● STATED PROBLEM:
Revise the rows below, replacing "Where should I click to" with "Which spot should I click to" wherever it appears and keeping everything else the same. Leave the pictures out of your version.

● DATA EXTRACT:
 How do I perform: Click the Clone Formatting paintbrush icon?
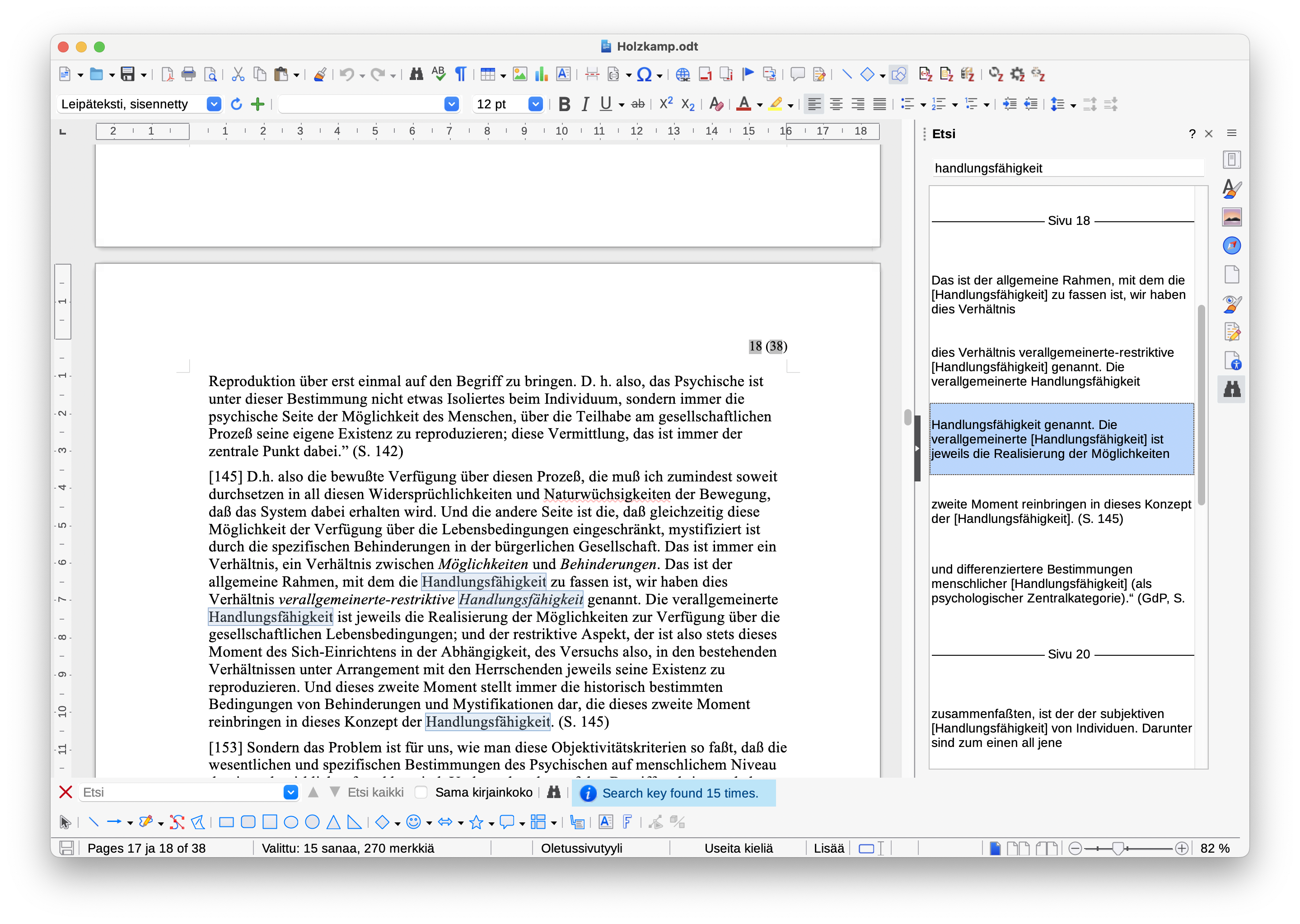click(320, 74)
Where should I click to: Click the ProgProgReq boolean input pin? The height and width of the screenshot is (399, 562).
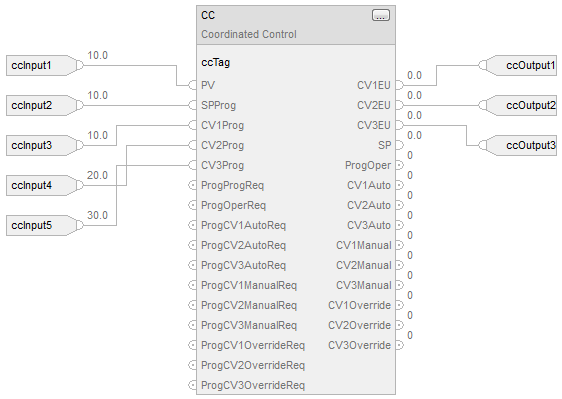pyautogui.click(x=192, y=185)
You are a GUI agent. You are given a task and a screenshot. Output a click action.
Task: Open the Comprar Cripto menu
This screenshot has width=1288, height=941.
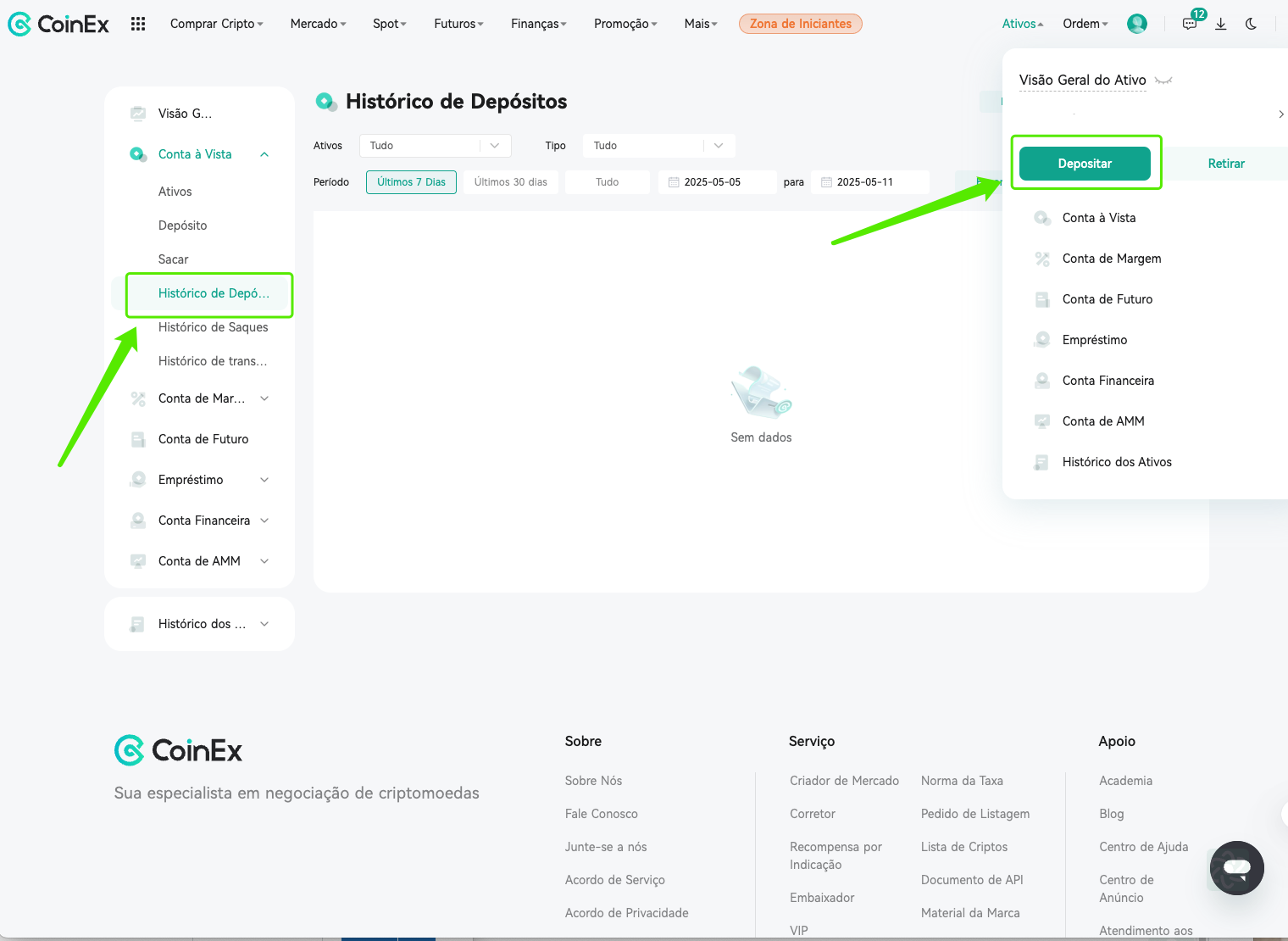[217, 24]
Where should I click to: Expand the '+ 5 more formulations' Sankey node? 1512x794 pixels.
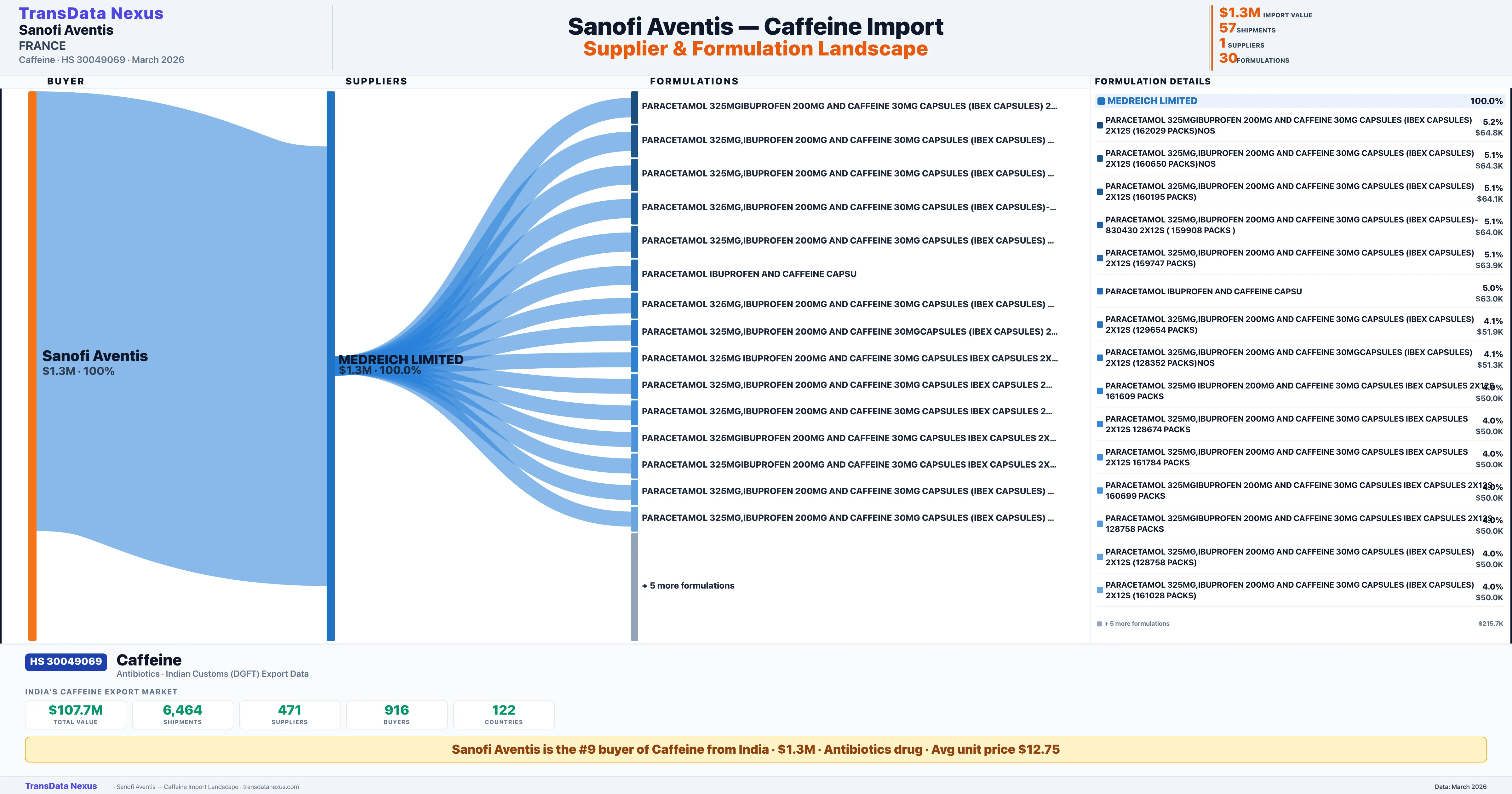634,585
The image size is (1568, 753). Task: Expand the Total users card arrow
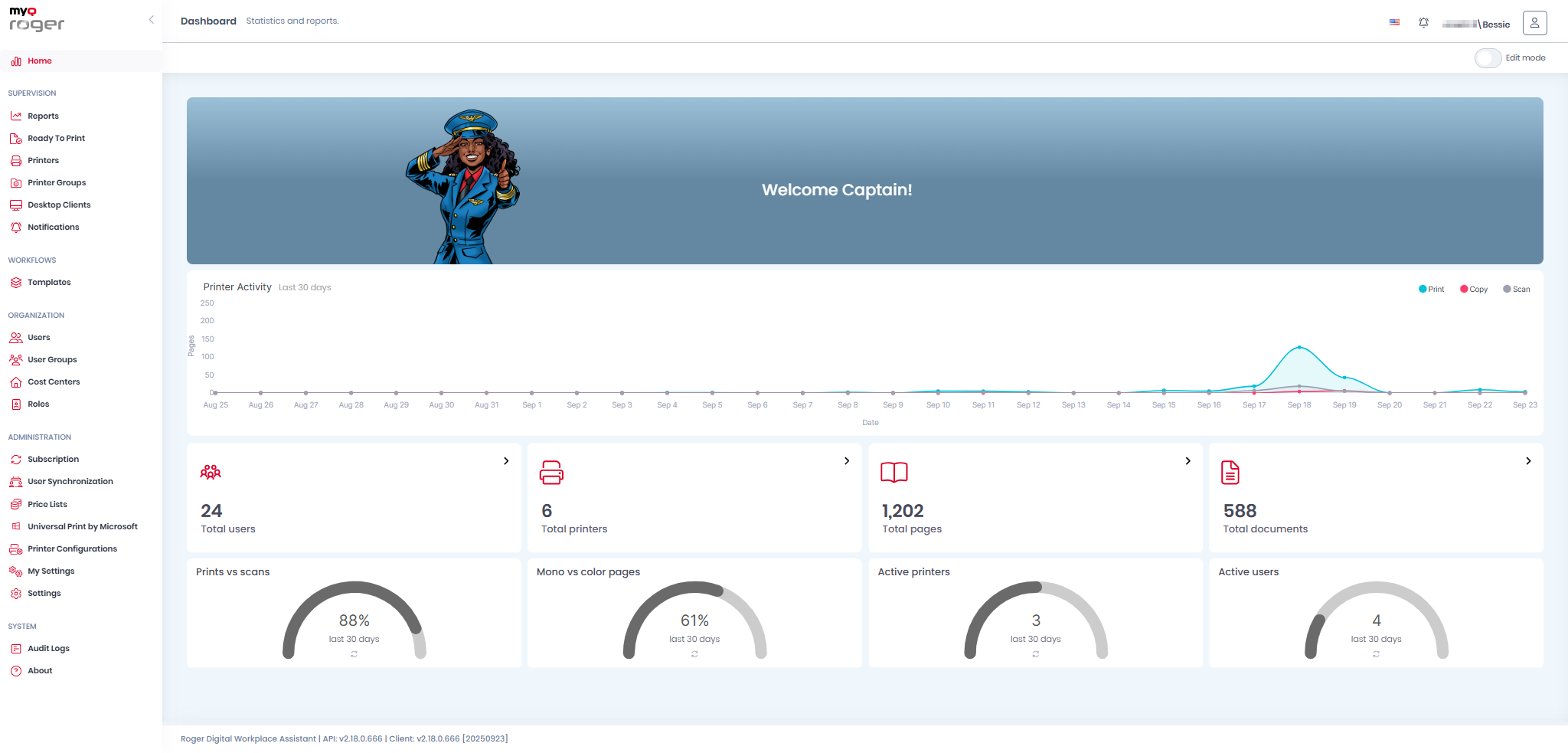[x=506, y=461]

● RESULT OF THE TASK:
 How do I perform: Click the Clone Formatting paintbrush icon?
click(320, 74)
Which spot should I click to: Click the ProgProgReq boolean input pin? The height and width of the screenshot is (399, 562).
pyautogui.click(x=192, y=185)
You are a GUI agent. You are given a task and a screenshot. Output a click action.
Task: Open the Comprar Cripto menu
This screenshot has width=1288, height=941.
[217, 24]
Which spot should I click to: Expand the '+ 5 more formulations' Sankey node? 1512x794 pixels.
634,585
The image size is (1568, 753). Task: Expand the Total users card arrow
[x=506, y=461]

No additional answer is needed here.